Aim of the task:
Return the material below line for line, without changing anything, and leave out the pictures.

— begin —

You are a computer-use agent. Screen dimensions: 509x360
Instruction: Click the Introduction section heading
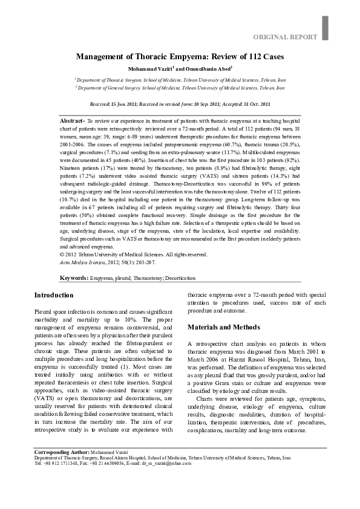(54, 295)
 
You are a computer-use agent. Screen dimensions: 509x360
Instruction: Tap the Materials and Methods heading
(223, 327)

— end —

Answer to the task:
You are a computer-use agent. Screen dimensions: 509x360
Instruction: Click the Introduction section heading
(54, 295)
 
You are a computer-use agent. Screen dimensions: 509x360
Instruction: Tap the Materials and Methods heading
(223, 327)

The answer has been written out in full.